BEGIN

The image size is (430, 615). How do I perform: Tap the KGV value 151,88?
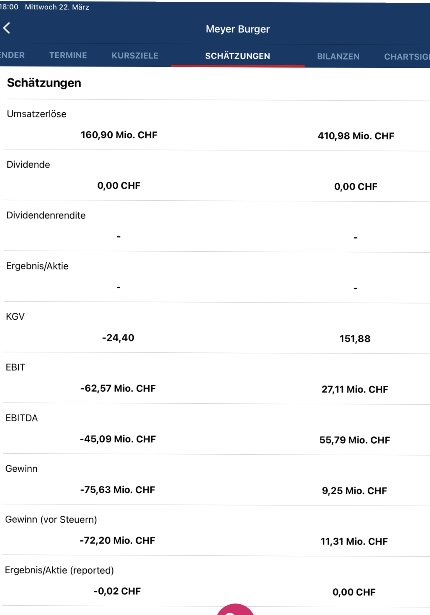[355, 338]
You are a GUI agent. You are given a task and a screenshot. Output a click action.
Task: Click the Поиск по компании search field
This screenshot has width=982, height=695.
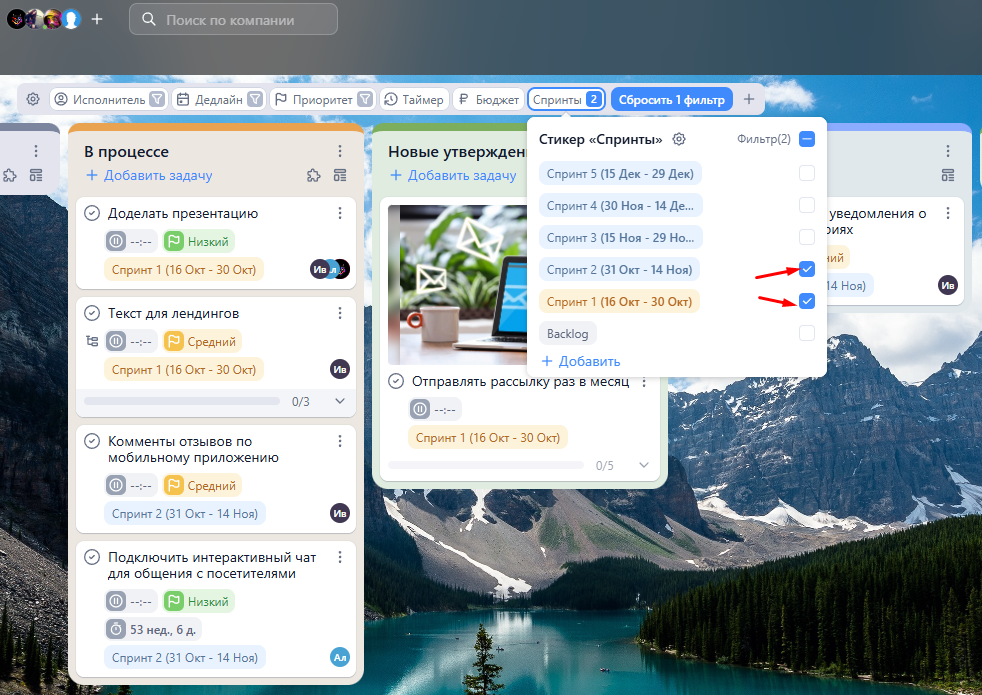233,19
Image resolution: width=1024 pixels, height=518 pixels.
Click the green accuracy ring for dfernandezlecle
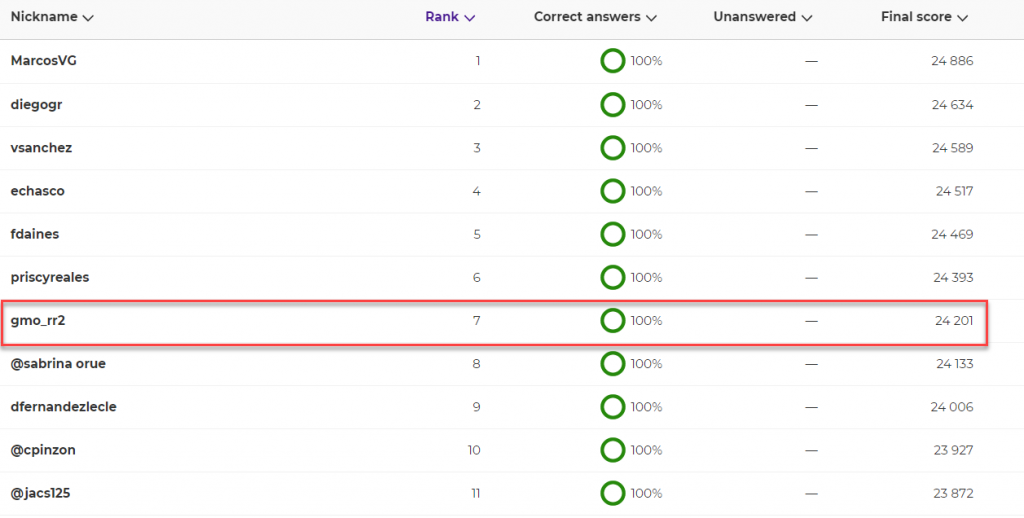pyautogui.click(x=613, y=407)
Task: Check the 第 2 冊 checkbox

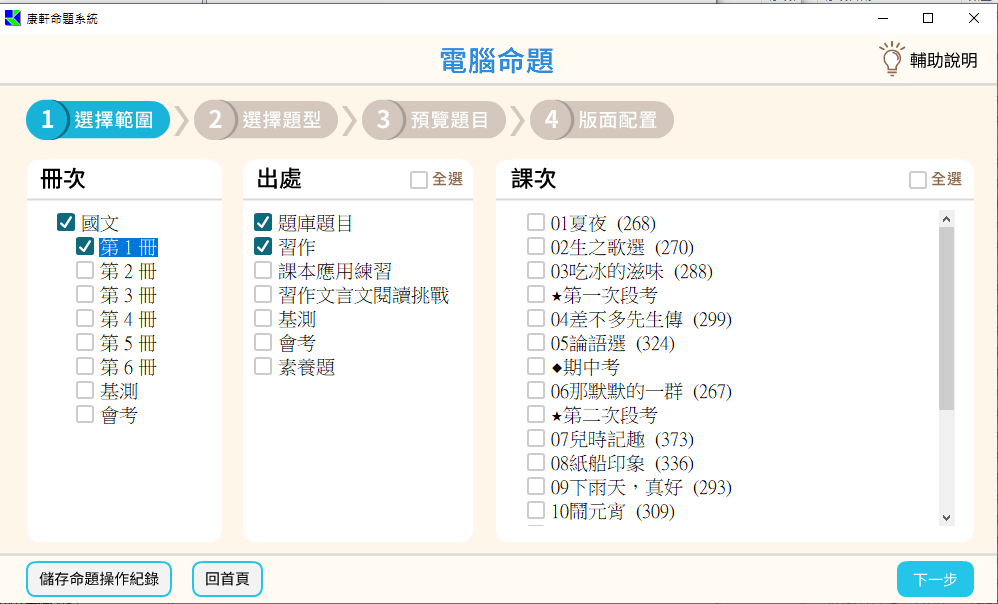Action: click(85, 271)
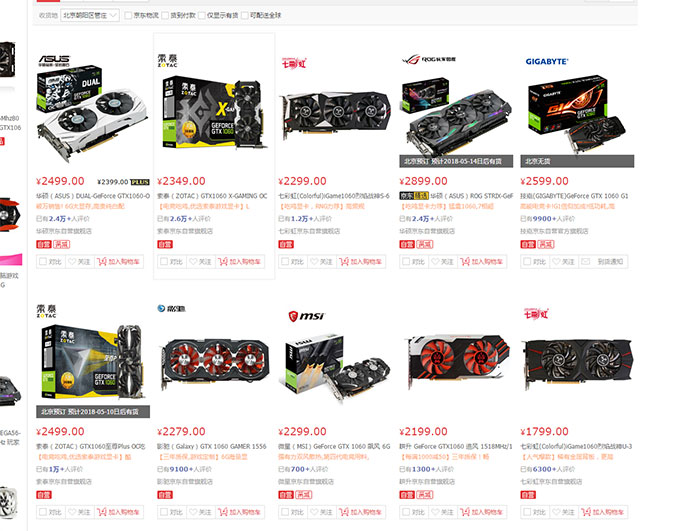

END

Return every line above that contains the string "screenshot", matching case exactly.

◆ **Response to the task**
You are a GUI agent. You are given a task and a screenshot. Output a click action.
This screenshot has width=982, height=695.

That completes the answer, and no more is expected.